## Work to complete
Restate all of the data exactly.

(Records from a data collection)
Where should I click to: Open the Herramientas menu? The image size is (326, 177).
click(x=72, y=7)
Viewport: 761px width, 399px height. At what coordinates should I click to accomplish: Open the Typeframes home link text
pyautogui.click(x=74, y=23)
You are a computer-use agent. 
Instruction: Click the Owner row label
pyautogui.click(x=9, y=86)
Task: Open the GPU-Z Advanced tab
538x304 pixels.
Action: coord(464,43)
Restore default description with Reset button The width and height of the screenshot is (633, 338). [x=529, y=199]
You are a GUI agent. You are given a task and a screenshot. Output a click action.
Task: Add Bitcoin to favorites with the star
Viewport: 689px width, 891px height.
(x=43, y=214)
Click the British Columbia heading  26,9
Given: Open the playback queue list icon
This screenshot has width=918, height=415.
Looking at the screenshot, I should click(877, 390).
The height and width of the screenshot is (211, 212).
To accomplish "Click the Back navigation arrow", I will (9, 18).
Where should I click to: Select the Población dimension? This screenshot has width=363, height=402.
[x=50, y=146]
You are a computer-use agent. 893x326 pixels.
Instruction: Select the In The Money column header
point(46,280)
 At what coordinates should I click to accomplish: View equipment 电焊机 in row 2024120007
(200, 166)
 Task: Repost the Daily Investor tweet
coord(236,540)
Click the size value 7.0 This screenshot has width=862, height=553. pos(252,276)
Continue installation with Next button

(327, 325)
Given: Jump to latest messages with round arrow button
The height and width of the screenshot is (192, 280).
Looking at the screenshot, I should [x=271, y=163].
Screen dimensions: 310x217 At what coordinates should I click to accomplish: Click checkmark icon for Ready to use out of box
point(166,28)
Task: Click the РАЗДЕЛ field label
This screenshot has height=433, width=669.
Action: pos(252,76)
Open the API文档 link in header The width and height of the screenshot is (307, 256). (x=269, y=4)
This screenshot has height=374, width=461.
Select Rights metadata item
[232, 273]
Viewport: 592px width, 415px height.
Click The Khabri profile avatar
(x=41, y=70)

## Written response
Where should I click to: Open the Herramientas menu? The image size is (326, 177).
click(x=72, y=7)
Viewport: 761px width, 399px height. At what coordinates should I click to accomplish: Open the Typeframes home link text
pyautogui.click(x=74, y=23)
You are a computer-use agent. 
Instruction: Click the Owner row label
pyautogui.click(x=9, y=86)
Task: Open the GPU-Z Advanced tab
538x304 pixels.
Action: coord(464,43)
Restore default description with Reset button The width and height of the screenshot is (633, 338). [x=529, y=199]
You are a GUI agent. You are given a task and a screenshot. Output a click action.
Task: Add Bitcoin to favorites with the star
Viewport: 689px width, 891px height.
(x=43, y=214)
Click the British Columbia heading  26,9
Given: Open the playback queue list icon
This screenshot has width=918, height=415.
Looking at the screenshot, I should click(877, 390).
The height and width of the screenshot is (211, 212).
To accomplish "Click the Back navigation arrow", I will (9, 18).
Where should I click to: Select the Población dimension? This screenshot has width=363, height=402.
[x=50, y=146]
You are a computer-use agent. 893x326 pixels.
Instruction: Select the In The Money column header
point(46,280)
 At what coordinates should I click to accomplish: View equipment 电焊机 in row 2024120007
(200, 166)
 Task: Repost the Daily Investor tweet
coord(236,540)
Click the size value 7.0 This screenshot has width=862, height=553. pos(252,276)
Continue installation with Next button

(327, 325)
Given: Jump to latest messages with round arrow button
The height and width of the screenshot is (192, 280).
Looking at the screenshot, I should [x=271, y=163].
Screen dimensions: 310x217 At what coordinates should I click to accomplish: Click checkmark icon for Ready to use out of box
point(166,28)
Task: Click the РАЗДЕЛ field label
This screenshot has height=433, width=669.
Action: pos(252,76)
Open the API文档 link in header The width and height of the screenshot is (307, 256). (x=269, y=4)
This screenshot has height=374, width=461.
Select Rights metadata item
[232, 273]
Viewport: 592px width, 415px height.
Click The Khabri profile avatar
(x=41, y=70)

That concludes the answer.